# Passage provided:
══════

Summary

Prenatal gene therapy aims to deliver genes to cells and tissues early in prenatal life, allowing correction of a genetic defect before long-term tissue damage has occurred. In contrast to postnatal gene therapy, prenatal application has a number of advantages, including targeting genes to a large population of dividing stem cells, and the smaller fetal size, which allows a higher vector to target cell ratio to be achieved. Early-gestation delivery may result in the fetus developing immune tolerance to the transgenic protein, which would allow postnatal repeat vector administration if needed. Further treatment options include using transduced autologous or allogeneic stem cells to treat congenital fetal disease, or to treat obstetric conditions such as fetal growth restriction by delivering gene therapy to the mother.

Recent advances in vector design and stem cell research have benefited this potential treatment. Although still in the preclinical stage, proof-of-principle studies in animal models of congenital disease, such as the haemophilia mouse, have shown the potential of prenatal gene therapy to cure disease. Investigators have devised delivery strategies in large animals that could be used clinically to apply gene therapy to the human fetus, and prenatal gene therapy may become available for the treatment of certain life-threatening congenital disorders in the near future. In this way, pregnant women and their partners would have a third choice when faced with an affected fetus where currently the only options are either terminating the pregnancy or continuing with an affected fetus with a poor prognosis.

══════

[Pixel coordinate grounding data]
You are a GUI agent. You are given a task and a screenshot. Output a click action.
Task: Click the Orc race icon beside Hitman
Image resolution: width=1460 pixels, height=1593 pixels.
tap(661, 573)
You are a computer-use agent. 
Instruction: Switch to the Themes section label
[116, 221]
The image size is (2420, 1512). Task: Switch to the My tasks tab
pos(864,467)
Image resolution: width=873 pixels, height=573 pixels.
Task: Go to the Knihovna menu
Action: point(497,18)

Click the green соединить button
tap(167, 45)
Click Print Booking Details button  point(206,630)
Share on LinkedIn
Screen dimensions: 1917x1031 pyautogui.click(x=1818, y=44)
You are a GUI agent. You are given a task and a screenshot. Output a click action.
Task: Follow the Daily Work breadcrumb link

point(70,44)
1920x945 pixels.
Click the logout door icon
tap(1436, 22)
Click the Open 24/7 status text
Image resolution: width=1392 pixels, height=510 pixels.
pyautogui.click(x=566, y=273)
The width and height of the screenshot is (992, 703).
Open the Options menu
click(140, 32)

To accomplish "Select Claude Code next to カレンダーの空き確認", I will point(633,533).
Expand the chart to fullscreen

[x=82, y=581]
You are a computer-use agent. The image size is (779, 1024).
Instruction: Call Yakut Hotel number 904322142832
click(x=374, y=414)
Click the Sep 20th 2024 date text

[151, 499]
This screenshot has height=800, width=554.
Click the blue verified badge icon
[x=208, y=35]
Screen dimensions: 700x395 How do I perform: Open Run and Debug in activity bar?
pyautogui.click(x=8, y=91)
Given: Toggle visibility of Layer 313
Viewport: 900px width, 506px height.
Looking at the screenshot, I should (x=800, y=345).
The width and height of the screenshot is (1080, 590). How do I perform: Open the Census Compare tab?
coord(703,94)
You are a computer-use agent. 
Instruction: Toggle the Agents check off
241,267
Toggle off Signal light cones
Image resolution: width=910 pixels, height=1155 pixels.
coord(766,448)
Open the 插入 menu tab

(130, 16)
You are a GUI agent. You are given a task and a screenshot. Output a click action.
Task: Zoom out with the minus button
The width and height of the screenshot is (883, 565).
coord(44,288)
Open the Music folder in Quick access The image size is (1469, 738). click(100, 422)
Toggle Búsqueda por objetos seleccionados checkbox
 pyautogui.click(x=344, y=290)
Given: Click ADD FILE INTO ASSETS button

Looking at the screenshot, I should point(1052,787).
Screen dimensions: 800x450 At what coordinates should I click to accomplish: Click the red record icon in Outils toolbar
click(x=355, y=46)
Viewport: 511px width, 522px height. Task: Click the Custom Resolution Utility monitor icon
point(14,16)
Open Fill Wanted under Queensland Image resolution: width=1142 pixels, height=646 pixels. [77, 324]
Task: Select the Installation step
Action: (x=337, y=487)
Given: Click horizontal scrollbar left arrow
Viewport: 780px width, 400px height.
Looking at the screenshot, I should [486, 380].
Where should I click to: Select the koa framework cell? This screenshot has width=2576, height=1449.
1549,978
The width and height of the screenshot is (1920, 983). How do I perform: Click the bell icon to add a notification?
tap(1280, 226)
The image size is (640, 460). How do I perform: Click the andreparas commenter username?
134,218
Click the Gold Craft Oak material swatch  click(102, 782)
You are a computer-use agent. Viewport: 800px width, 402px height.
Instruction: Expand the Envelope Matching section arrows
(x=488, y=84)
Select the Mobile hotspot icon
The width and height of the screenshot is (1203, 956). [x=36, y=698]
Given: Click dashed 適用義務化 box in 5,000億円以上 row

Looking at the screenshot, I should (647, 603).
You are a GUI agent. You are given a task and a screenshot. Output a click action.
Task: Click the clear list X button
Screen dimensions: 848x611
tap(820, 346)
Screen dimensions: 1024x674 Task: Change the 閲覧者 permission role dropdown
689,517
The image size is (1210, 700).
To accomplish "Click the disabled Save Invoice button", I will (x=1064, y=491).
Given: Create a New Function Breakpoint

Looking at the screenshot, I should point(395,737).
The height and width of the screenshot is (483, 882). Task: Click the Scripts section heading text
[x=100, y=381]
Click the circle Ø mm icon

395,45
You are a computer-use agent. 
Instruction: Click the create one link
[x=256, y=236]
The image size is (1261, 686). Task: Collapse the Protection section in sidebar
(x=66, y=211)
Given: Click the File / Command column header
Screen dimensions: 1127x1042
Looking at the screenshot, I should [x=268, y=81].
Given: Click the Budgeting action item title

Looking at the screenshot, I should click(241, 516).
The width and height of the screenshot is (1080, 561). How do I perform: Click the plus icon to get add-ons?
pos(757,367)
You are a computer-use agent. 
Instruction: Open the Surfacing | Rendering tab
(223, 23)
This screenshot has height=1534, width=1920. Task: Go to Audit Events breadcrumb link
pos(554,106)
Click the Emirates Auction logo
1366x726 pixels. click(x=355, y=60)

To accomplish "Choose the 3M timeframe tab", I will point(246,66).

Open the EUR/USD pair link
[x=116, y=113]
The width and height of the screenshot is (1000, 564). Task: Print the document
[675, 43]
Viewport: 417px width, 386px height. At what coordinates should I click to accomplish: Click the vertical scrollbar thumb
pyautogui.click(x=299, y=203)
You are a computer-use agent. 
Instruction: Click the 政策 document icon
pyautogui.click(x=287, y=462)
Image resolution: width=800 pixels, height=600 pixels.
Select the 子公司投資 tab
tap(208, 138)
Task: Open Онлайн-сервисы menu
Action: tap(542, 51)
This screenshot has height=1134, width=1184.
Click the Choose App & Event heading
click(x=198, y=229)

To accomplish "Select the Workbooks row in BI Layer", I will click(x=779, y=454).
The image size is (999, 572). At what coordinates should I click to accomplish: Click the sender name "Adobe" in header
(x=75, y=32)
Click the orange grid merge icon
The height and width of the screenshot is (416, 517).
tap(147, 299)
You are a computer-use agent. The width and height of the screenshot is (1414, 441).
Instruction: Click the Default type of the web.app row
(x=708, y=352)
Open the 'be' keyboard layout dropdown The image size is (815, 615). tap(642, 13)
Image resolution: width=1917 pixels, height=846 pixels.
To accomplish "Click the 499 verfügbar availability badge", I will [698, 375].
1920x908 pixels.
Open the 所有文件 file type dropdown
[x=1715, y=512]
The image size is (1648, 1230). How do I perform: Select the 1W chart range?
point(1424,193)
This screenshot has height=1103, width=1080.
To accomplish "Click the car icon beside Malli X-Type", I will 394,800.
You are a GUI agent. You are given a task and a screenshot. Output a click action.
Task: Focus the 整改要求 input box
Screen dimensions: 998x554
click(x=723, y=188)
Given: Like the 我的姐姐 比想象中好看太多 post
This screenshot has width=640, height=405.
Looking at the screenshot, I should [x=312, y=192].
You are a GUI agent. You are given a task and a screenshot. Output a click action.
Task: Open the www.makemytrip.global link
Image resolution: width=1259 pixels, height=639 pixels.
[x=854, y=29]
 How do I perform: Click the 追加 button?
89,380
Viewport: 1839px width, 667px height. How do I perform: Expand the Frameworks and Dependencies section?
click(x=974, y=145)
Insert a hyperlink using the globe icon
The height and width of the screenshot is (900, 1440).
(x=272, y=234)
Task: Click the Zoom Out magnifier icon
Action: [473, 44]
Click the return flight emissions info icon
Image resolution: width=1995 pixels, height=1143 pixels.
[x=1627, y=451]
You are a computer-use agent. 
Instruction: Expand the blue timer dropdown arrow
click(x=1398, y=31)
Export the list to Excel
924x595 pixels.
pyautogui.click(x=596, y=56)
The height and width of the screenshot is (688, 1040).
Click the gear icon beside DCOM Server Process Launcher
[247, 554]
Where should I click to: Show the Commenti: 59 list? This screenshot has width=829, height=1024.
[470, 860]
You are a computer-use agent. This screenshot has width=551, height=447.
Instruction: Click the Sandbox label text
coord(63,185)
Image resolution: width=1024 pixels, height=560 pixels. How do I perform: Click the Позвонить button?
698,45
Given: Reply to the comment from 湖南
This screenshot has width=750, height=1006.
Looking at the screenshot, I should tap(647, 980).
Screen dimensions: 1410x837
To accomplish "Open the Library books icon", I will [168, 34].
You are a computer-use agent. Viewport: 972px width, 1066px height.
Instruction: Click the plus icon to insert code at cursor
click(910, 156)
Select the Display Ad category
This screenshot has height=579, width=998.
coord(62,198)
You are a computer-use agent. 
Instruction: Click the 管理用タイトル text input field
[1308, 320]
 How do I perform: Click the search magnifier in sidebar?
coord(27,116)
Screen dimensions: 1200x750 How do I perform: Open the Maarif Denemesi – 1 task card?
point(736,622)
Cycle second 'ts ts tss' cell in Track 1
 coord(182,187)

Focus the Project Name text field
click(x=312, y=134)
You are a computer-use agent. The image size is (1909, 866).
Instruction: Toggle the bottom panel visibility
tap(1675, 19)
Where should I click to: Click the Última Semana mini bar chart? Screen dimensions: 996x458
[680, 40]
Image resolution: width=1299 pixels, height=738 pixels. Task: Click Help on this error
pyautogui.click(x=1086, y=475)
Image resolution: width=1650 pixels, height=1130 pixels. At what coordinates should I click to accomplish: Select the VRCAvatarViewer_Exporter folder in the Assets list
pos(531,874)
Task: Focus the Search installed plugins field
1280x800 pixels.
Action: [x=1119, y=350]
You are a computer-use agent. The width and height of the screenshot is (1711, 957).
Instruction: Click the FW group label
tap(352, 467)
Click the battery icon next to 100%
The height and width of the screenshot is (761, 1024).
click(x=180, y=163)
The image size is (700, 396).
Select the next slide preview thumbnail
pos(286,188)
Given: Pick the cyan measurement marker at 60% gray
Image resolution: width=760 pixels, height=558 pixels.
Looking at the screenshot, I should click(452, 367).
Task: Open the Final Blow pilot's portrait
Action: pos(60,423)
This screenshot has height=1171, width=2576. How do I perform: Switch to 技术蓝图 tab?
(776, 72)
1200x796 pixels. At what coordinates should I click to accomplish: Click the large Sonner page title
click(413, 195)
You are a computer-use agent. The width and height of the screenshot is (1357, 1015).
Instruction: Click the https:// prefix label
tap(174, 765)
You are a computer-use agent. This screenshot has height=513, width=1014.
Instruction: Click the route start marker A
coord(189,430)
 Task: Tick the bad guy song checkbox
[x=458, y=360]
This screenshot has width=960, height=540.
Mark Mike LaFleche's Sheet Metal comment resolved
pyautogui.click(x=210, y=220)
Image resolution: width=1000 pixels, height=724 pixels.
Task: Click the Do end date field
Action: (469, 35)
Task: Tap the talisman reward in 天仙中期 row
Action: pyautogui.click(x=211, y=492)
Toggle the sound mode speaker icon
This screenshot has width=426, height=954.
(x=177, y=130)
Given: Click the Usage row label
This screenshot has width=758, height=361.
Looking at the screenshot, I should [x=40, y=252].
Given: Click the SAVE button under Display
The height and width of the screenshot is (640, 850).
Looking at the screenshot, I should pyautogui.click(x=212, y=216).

══════

# How to complete this task:
Reproduce the summary on prenatal gene therapy from the words "Prenatal gene therapy aims" through "to the mother.", substituting "pregnancy complications" for "obstetric conditions". These rows were taken from a separate source.

# Task output:
Prenatal gene therapy aims to deliver genes to cells and tissues early in prenatal life, allowing correction of a genetic defect before long-term tissue damage has occurred. In contrast to postnatal gene therapy, prenatal application has a number of advantages, including targeting genes to a large population of dividing stem cells, and the smaller fetal size, which allows a higher vector to target cell ratio to be achieved. Early-gestation delivery may result in the fetus developing immune tolerance to the transgenic protein, which would allow postnatal repeat vector administration if needed. Further treatment options include using transduced autologous or allogeneic stem cells to treat congenital fetal disease, or to treat pregnancy complications such as fetal growth restriction by delivering gene therapy to the mother.